O deputado Ibsen Pinheiro, também jornalista e advogado, disse que vai perfumar o bode e enviá-lo ao Senado. A metáfora ampara-se no conhecido modo de resolver um conflito: põe-se um bode fedorento no recinto em que estão os conflitantes. E depois negocia-se, não o conflito, mas a retirada do bicho, sempre aprovada por unanimidade como bom começo de conversação. O bode é a emenda que leva seu nome, na Câmara dos Deputados, surrupiando do Rio de Janeiro uma montanha de dinheiro, algo em torno de R$ 7 bilhões, e afetando não apenas o município e o estado. O governador Sérgio Cabral, chorando diante de microfones e câmeras de foto e vídeo, disse que 90 dos 92 municípios fluminenses serão afetados ainda este ano.
Aos telejornais, Ibsen Pinheiro disse mais ou menos o seguinte: de cada dez poços que a Petrobrás fura, nove não dão em nada e apenas um rende petróleo, gás etc. Quem paga as despesas? Todos os estados da União. Por que, então, os royalties têm que ser apenas dos estados produtores, especialmente Rio de Janeiro e Espírito Santo? E, advogado militante, argumentou que os reclamantes não têm razão e não têm maioria.
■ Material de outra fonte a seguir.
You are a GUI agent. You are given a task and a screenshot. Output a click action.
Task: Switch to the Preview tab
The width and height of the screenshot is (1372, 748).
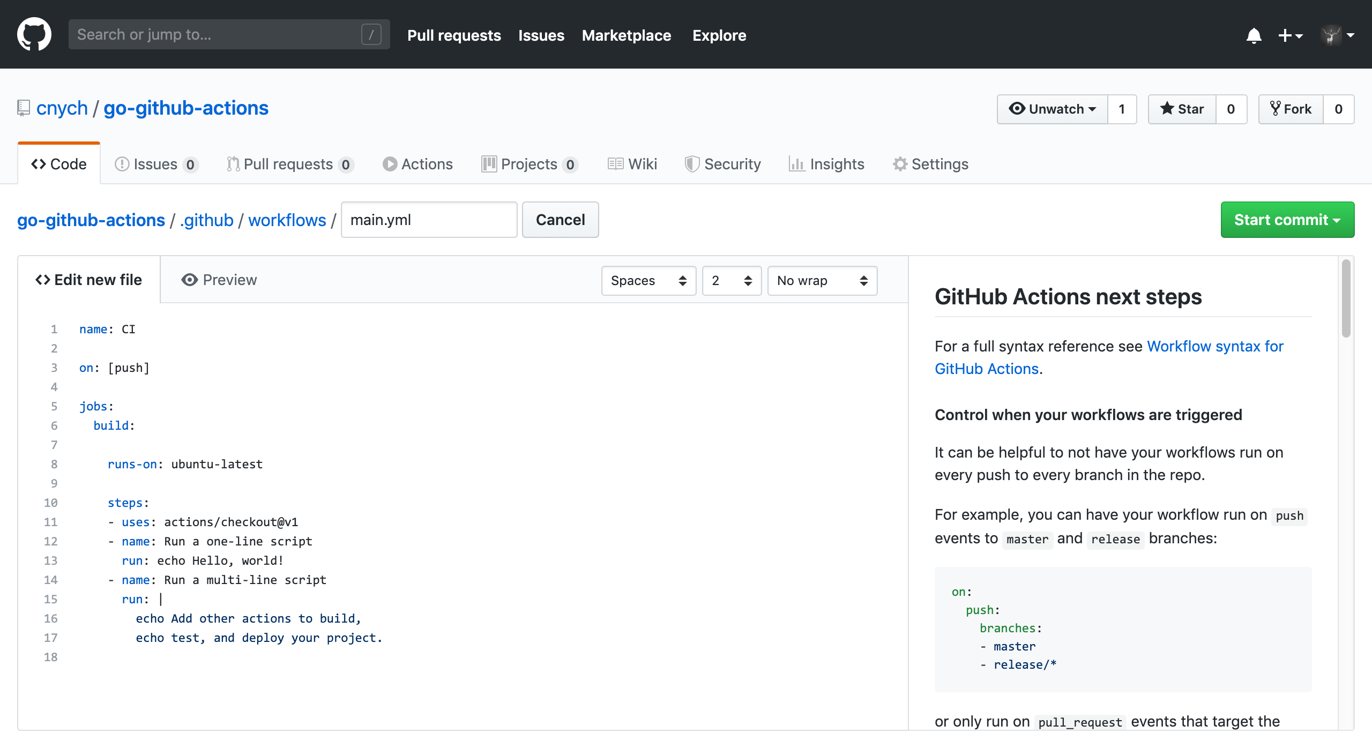(219, 279)
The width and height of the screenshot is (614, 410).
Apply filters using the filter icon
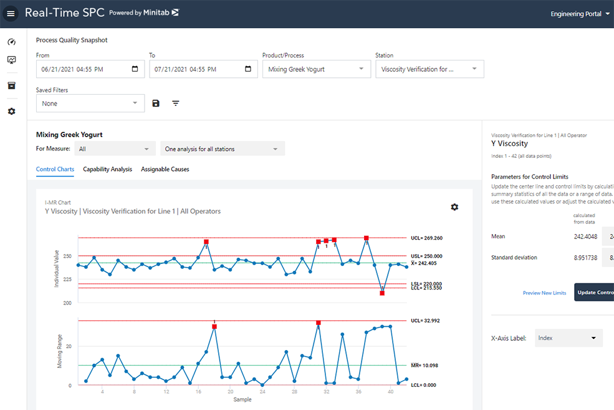(x=175, y=103)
Mas resta uma esperança: o presidente Lula pode vetar a emenda.
Depois de muita celeuma, o deputado Ibsen Pinheiro veio com esta do ‘bode perfumado’. E por que perfumar o bicho? Porque, com razão ou sem razão, o governador do Rio lembrou que se a emenda Ibsen vigorar, ‘não é que a gente não consiga fazer as Olimpíadas. A gente não consegue fazer mais nada. Nem pegar um empréstimo’.
Mexeu numa abelheira com vara curta
Ibsen Pinheiro andou como que fora de órbita de 1994 a 2004. Era presidente da Câmara Federal quando esta cassou o mandato do presidente Fernando Collor de Mello, em 1992. Mas também foi cassado em 1994, no episódio conhecido como ‘Os anões do Orçamento’. Recomeçou a vida política como vereador em Porto Alegre, em 2004, e elegeu-se deputado federal de novo em 2006. É um aliado do presidente Lula.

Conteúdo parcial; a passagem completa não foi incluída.